In most cases, glutathione protects cells from toxicants by reacting with electrophiles or free radicals to neutralize them. However, evidence appeared in the 1980s that glutathione conjugation of halogenated alkanes, alkenes, and quinones can lead to nephrotoxic metabolites (Dekant, 2005). There are several mechanisms by which glutathione and/or cysteine S-conjugates can lead to nephrotoxicity (eg formation of episulfonium ions, enhanced proximal tubular uptake of redox cycling quinones), but perhaps the best studied mechanism is activation of cysteine S-conjugates by cysteine conjugate β-lyase to produce reactive acyl halides or thioketenes. These studies served to explain the mechanisms by which halogenated compounds, such as trichloroethylene, could induce nephrotoxicity and renal cancer. Ultimately, the use of many of these halogenated compounds was reduced and/or they were replaced by safer alternatives.
Although nephrotoxicity may occur in animal models, the risk to humans may depend on the mechanism by which the injury results. Early work with pentachlorobenzene (Linder et al., 1980) and 2,2,4-trimethylpentane (Stonard et al., 1986) documented nephrotoxicity in male, but not female, rats characterized by hyaline droplet formation in proximal tubules.

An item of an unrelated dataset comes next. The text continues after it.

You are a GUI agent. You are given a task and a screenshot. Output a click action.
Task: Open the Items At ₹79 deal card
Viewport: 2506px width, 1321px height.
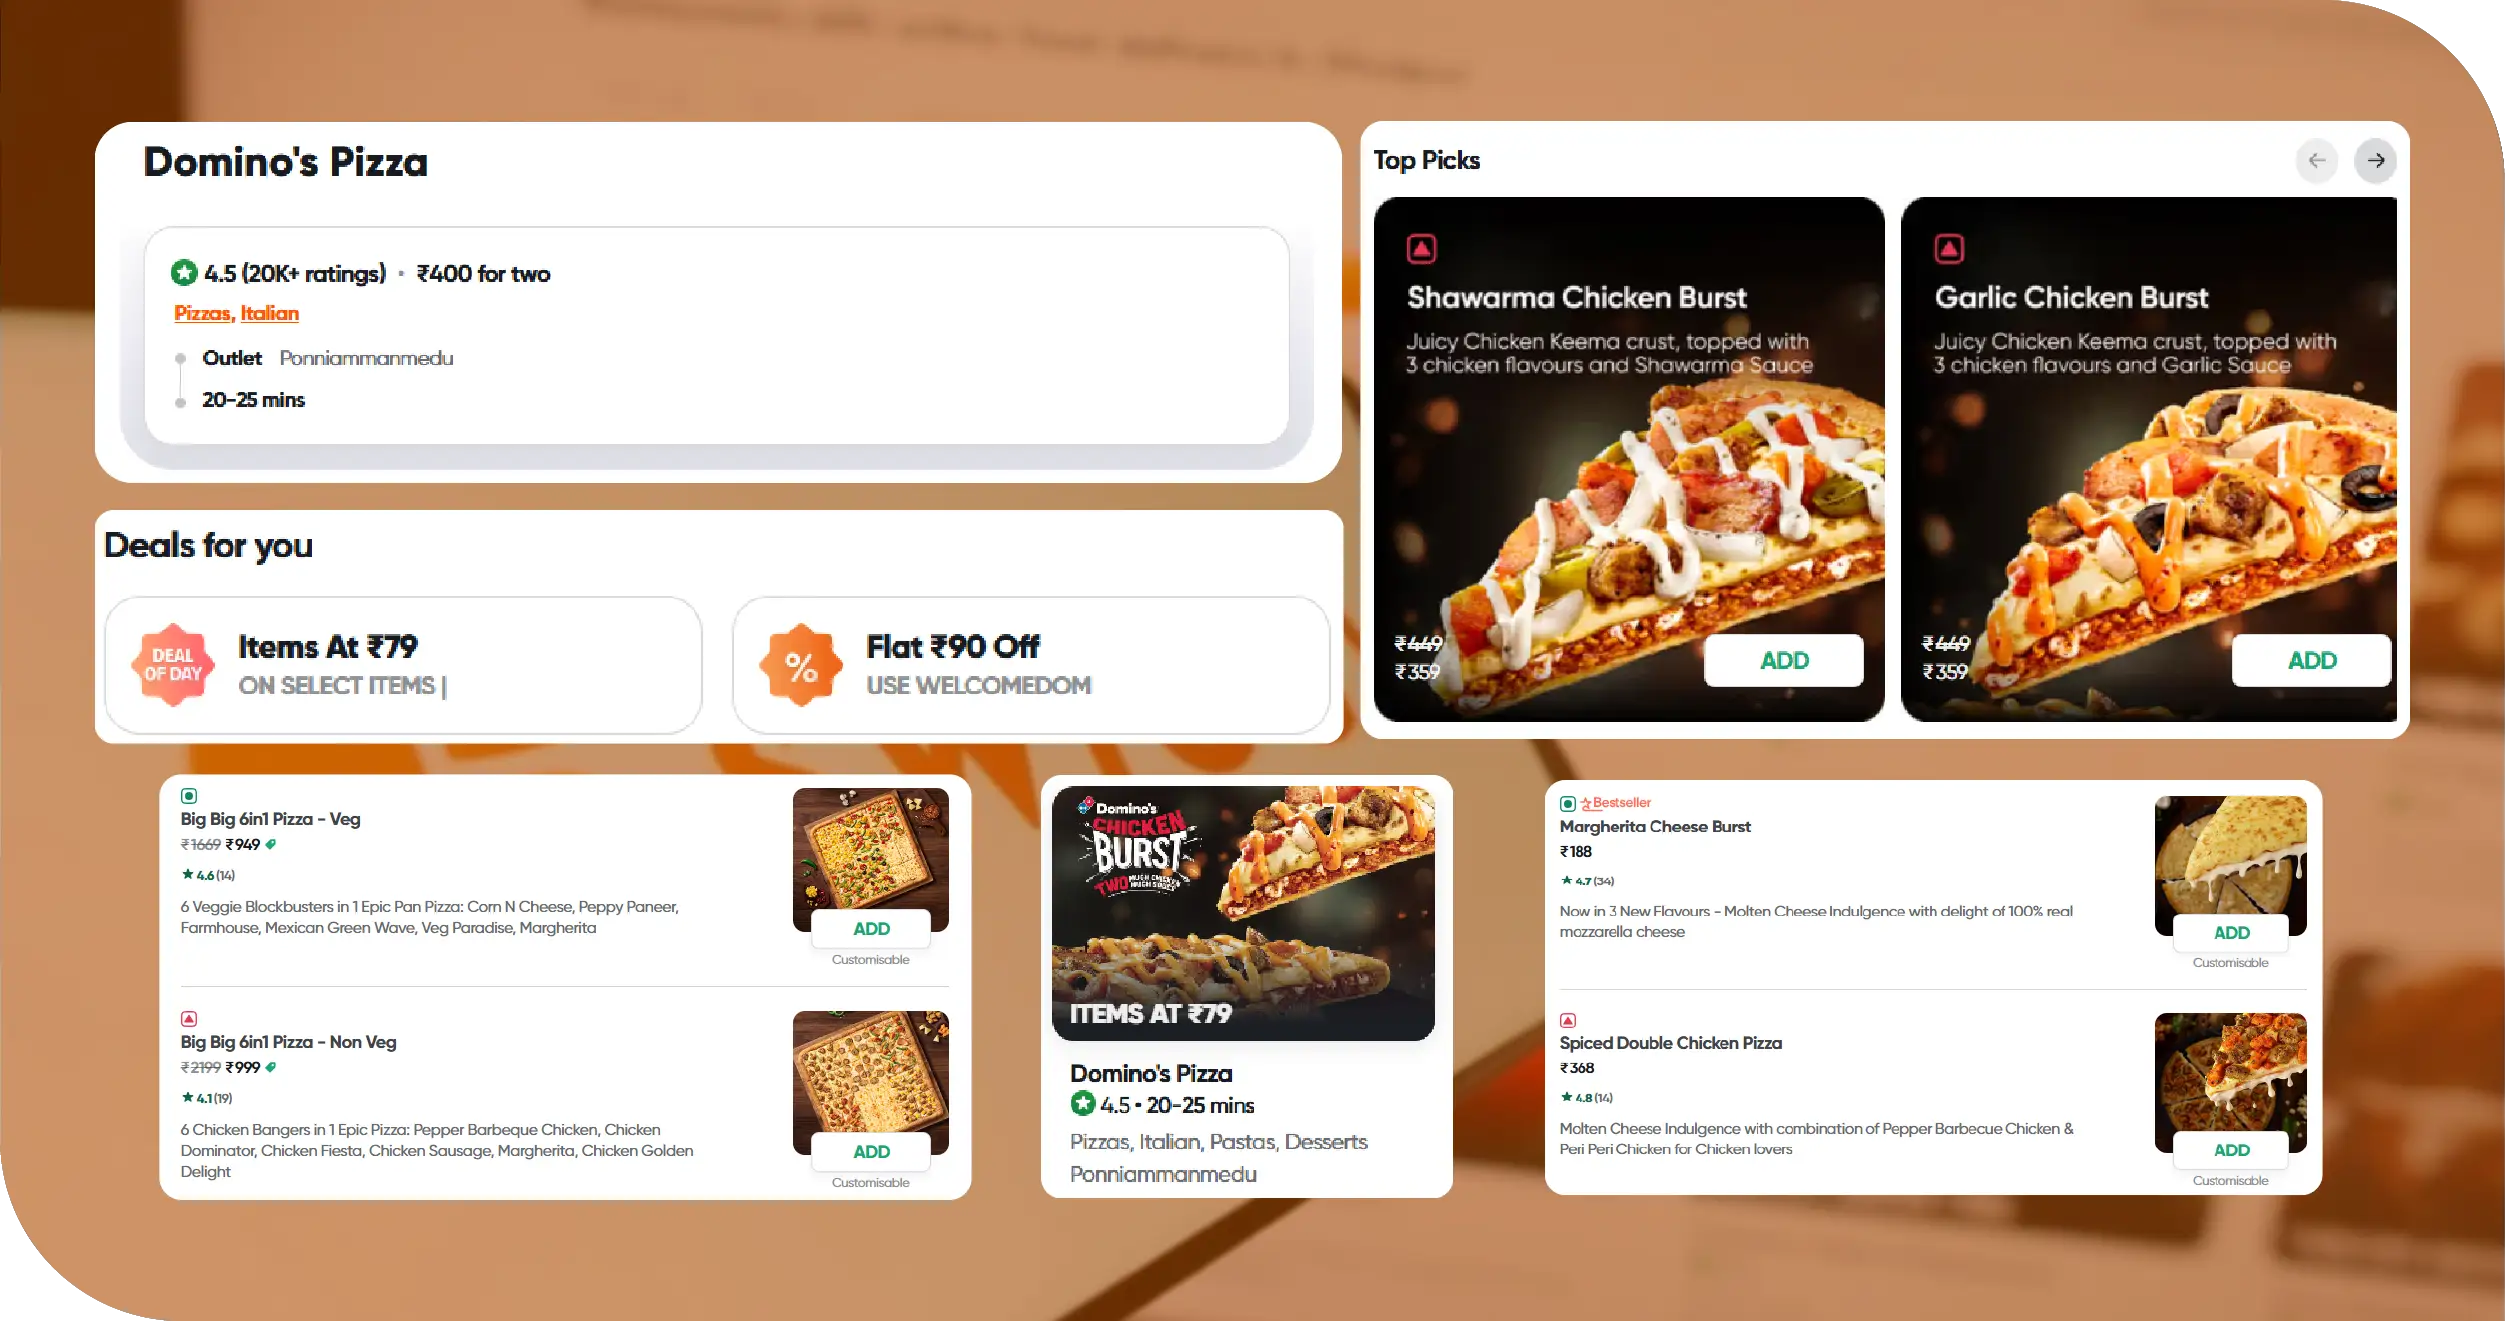tap(403, 666)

The mechanism of the nephrotoxicity involved chemical-induced excessive accumulation of α2u-globulin in S2 segment lysosomes only in male rats, although homologous proteins exist in female rats and humans (Lash et al., 2000). As a result, nephrotoxicity induced by this mechanism is not considered to be relevant to humans.
Research areas in the realm of nephrotoxicity continue to develop. One recent area of focus relates to finding highly sensitive biomarkers to detect early signs of nephrotoxicity, with over 500 papers published on this topic in the last 5 years. Another recent research area has been the investigation of the role of microRNAs in chemical-induced nephrotoxicity. The increasing number of publications related to nephrotoxicity cited in PubMed each year (Figure 1) indicates that interest in the nephrotoxic effects of drugs and non-therapeutic chemicals remains high and many new discoveries should be on the horizon.